◆ **PROBLEM DESCRIPTION**
The response should consist solely of the lines running from the line with "Task: Select the Prima de seguros anual field" to the end of the data, retyped exactly.

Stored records

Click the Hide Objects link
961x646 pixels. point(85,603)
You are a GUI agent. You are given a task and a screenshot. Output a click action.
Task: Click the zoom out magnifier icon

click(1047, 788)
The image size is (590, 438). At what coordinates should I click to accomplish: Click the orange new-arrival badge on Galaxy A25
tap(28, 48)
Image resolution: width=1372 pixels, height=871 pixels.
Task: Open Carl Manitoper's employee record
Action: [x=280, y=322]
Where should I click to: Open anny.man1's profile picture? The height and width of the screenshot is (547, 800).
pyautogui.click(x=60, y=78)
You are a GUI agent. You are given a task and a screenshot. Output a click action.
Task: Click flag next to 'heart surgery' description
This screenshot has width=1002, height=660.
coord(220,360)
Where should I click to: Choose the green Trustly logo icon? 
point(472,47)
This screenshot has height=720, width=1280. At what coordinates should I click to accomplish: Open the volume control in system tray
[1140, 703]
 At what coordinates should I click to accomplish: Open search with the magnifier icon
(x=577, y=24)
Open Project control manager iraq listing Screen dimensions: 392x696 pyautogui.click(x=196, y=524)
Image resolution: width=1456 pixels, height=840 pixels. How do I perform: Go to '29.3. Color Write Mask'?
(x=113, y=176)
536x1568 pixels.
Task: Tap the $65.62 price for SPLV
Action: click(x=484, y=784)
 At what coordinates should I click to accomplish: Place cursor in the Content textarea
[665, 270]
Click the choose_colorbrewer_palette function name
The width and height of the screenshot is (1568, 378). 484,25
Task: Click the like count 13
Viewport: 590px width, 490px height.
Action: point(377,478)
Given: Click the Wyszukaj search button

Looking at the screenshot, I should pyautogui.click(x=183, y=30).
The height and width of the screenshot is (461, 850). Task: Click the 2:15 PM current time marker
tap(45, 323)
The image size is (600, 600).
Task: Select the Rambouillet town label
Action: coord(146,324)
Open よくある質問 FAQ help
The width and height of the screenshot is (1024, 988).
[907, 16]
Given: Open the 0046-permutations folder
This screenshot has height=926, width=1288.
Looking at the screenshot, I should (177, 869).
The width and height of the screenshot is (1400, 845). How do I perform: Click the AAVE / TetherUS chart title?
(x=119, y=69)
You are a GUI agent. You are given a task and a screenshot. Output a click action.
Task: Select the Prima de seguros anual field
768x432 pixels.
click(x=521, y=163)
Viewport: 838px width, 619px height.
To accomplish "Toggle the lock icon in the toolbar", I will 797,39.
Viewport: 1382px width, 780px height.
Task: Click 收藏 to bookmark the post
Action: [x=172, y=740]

◆ **RESPONSE BOX**
Task: Select the Prima de seguros anual field
768x432 pixels.
click(x=521, y=163)
Viewport: 838px width, 619px height.
To accomplish "Toggle the lock icon in the toolbar", I will 797,39.
Viewport: 1382px width, 780px height.
Task: Click 收藏 to bookmark the post
Action: [x=172, y=740]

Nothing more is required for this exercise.